## Task goal
Where does the string "showing" appear? Copy every line of the entries below that holds it.

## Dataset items
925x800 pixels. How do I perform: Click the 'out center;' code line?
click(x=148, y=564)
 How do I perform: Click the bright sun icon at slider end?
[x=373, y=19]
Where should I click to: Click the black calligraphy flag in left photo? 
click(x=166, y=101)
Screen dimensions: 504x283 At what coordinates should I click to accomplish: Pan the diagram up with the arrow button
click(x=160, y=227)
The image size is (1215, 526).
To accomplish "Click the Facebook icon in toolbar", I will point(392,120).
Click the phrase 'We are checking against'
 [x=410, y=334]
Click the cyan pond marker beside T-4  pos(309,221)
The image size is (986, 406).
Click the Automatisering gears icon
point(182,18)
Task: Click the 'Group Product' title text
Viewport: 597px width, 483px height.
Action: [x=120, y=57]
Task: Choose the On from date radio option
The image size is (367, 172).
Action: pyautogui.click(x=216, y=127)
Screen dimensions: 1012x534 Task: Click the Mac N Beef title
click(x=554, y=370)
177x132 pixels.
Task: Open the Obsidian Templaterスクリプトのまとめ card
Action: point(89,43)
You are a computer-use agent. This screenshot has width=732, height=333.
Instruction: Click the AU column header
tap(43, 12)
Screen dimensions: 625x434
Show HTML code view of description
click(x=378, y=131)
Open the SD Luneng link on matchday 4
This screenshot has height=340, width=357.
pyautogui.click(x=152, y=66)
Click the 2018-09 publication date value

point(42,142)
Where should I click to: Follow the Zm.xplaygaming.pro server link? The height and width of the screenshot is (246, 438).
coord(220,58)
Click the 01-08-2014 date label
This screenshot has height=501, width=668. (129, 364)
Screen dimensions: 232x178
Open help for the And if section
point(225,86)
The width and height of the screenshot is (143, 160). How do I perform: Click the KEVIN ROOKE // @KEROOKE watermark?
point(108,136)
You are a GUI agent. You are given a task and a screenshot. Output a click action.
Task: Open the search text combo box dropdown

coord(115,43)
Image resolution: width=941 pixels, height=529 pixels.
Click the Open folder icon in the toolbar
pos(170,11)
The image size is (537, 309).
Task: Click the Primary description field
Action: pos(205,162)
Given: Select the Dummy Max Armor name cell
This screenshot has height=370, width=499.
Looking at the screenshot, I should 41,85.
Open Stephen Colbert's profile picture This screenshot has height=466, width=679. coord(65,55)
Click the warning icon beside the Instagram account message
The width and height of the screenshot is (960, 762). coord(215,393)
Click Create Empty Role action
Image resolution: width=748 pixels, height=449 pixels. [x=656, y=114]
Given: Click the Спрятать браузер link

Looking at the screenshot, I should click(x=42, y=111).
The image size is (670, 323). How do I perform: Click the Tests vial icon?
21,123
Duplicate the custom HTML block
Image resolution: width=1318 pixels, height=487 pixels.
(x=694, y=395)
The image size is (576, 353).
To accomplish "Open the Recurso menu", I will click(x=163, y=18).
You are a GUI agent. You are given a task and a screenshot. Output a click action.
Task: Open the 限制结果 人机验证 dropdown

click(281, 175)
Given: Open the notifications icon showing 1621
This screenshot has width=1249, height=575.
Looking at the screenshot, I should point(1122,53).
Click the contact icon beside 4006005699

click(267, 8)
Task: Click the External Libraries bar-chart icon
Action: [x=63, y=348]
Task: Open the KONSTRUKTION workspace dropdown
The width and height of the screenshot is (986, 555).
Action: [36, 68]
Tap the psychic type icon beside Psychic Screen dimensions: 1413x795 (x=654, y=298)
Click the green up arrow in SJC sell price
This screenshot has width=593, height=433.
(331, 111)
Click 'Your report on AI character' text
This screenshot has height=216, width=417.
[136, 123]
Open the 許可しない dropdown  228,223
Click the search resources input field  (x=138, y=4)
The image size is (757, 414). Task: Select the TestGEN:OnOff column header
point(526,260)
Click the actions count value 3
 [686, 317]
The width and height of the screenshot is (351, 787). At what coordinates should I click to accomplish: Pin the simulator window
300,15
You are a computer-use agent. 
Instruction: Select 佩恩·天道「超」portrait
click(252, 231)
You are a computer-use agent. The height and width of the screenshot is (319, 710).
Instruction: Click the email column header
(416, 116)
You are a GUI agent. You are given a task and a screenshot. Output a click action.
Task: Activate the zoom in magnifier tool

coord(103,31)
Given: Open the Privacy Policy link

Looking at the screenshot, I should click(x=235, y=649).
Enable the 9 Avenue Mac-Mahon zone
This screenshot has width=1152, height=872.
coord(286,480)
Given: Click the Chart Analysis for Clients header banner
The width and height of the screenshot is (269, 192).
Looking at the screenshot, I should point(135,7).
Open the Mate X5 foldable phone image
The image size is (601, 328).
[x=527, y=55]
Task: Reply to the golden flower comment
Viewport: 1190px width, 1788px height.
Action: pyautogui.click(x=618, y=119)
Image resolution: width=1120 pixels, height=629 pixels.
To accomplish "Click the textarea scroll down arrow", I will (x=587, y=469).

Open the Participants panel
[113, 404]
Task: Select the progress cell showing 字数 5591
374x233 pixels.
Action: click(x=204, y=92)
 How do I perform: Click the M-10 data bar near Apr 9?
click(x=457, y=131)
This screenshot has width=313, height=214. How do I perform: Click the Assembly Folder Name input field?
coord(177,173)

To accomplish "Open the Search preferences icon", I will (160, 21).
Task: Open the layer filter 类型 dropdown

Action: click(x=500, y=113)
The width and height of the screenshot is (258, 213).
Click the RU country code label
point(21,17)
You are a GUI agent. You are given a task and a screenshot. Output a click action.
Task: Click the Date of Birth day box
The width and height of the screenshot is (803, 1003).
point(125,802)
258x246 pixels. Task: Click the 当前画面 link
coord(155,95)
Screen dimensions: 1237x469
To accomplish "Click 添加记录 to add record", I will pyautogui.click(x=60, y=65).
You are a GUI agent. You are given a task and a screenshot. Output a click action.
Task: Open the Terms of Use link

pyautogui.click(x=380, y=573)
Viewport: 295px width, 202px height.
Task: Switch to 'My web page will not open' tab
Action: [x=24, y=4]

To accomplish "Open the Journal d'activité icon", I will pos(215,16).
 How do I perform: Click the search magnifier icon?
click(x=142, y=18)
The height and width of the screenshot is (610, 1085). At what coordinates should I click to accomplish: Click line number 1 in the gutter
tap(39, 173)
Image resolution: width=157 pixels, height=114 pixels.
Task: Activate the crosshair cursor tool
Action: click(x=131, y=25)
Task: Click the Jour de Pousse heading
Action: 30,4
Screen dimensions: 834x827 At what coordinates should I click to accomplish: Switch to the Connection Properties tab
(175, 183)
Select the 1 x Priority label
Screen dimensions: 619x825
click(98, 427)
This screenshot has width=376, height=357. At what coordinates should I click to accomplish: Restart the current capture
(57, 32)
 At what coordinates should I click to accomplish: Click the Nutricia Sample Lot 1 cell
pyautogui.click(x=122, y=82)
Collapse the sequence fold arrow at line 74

## Worked solution
Given: Open the notifications icon showing 1621
Task: Select the progress cell showing 字数 5591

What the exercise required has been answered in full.